Julie Krieger, Chief Executive Officer of The Landscapers Association
in NSW,says that her residential landscapers seem to have a pretty strong pipeline right through till June-July. “Their clients are less likely to have been impacted in an earning or a job security capacity by COVID than the lower income bracket demographic. They've currently got more spare cash as they are not going to restaurants or travelling overseas. And they don’t have the same level of job uncertainty as other sectors of the community have,” says Julie.
“Although residential landscapers are having to work harder to get contracts across the line, they are still doing it. Some of them have said they are a little bit worried about the July to September period because they don’t already have jobs booked in. Even so, they feel like September to Christmas is still going to be crazy busy,” says Julie, “Nobody is coming to us saying, ‘I've had to lay off three quarters of my team’. We are quietly confident that they are going to ride it out.”
Julie and Megan both say it is too early to tell how larger commercial landscaping projects will pan out as these jobs are typically locked in six to twelve months in advance.
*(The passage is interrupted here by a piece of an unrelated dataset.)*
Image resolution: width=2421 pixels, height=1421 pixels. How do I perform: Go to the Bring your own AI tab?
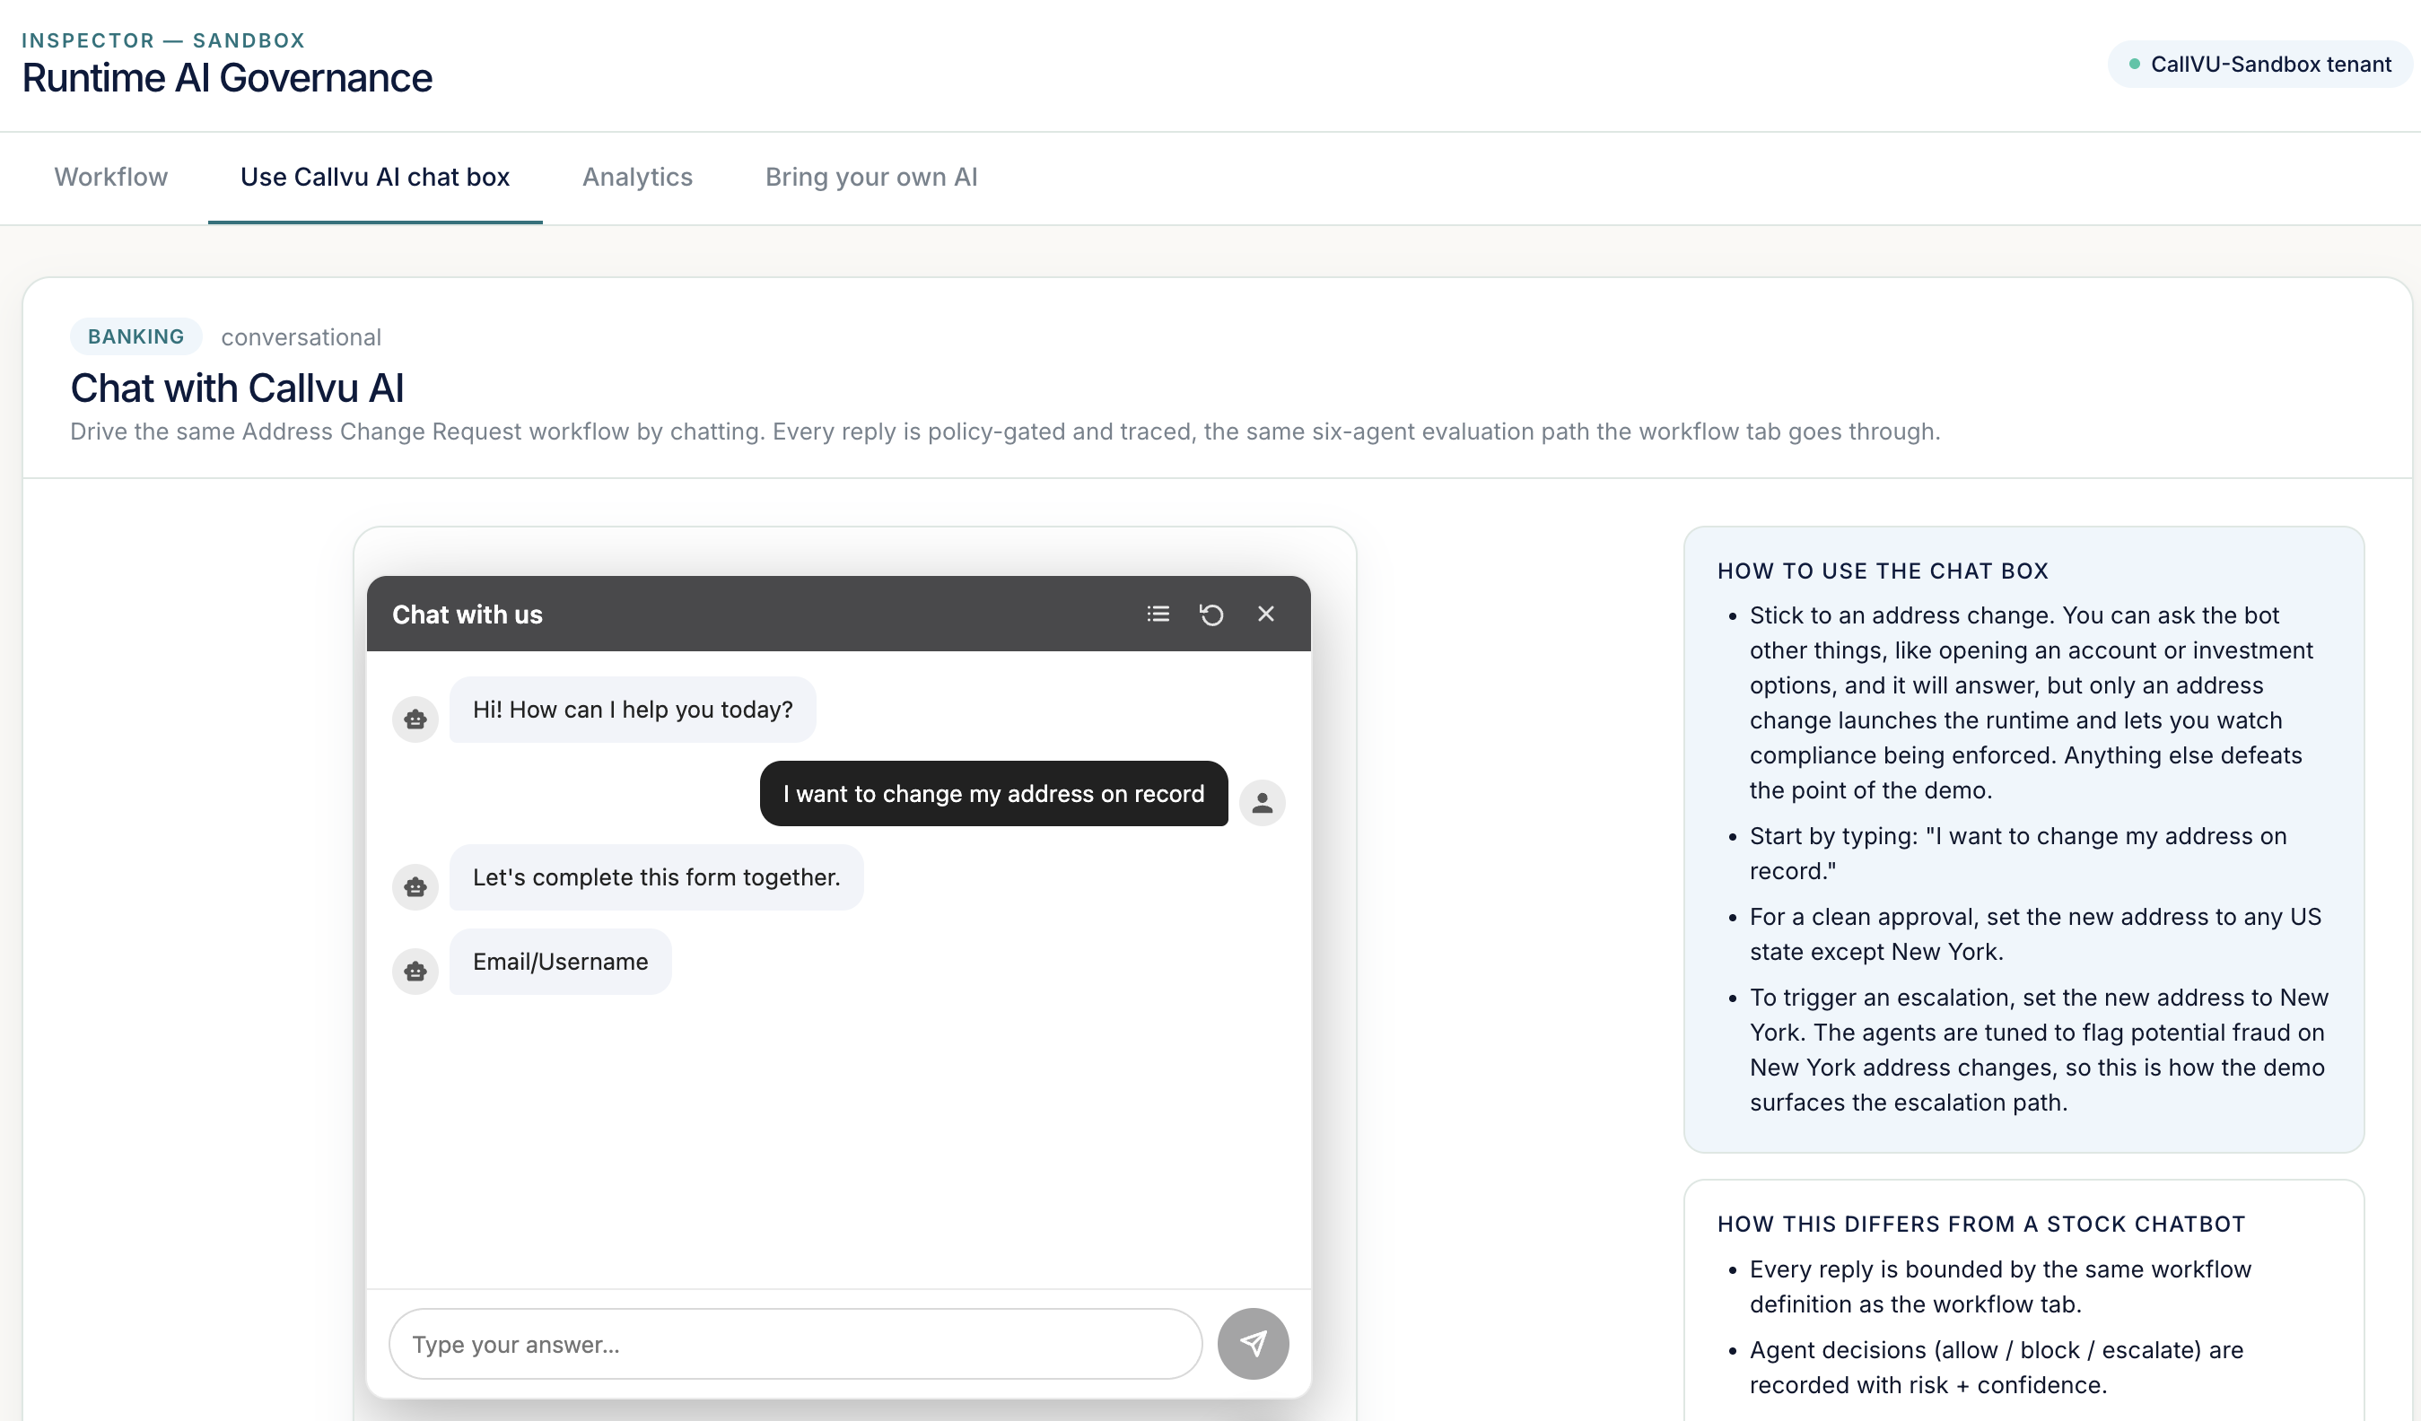point(870,177)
Interestingly however, Greener Spaces Better Places conducted a 'Pulse check' in April 2020 of Government greening at the time of COVID-19. 60% of respondents said that Urban Greening (including tree planting, maintenance, potted colour displays), and other capital works projects like new parks have been considered ‘essential’ and expenditure will remain the same or be brought forward.
Meanwhile, other members of the landscaping industry have felt the pinch more keenly. “Commercial maintenance has probably been more affected by COVID-19 than construction,” says Julie. “Early on there was a lot of postponement, shrinking or cancellation of contracts, particularly those jobs where maintenance people would be working in public spaces. These sorts of contracts were quickly impacted as councils and government bodies decided that they didn’t like the optics of having people out working in public spaces. They may have also felt a financial imperative to cut costs.” Megan concurs, adding that many facility owners decided that it was a moot point to have maintenance being carried out when their facilities were not going to be looked at.
“As dire as things seemed when this first happened, there was definitely this uplift and a lot more positivity that things would not be as bad as people thought. The positive thing for our industry is that people stuck at home now know that their patch of dirt literally is their castle. That's what we are capitalizing on at the minute,” says Megan.
“Now that we're starting to see the lifting of restrictions, even here in Sydney, the consumer confidence will start to lift a bit more,” says Julie, “With any luck, people will start to be making those decisions more freely again about renovating their home garden or government infrastructure projects.”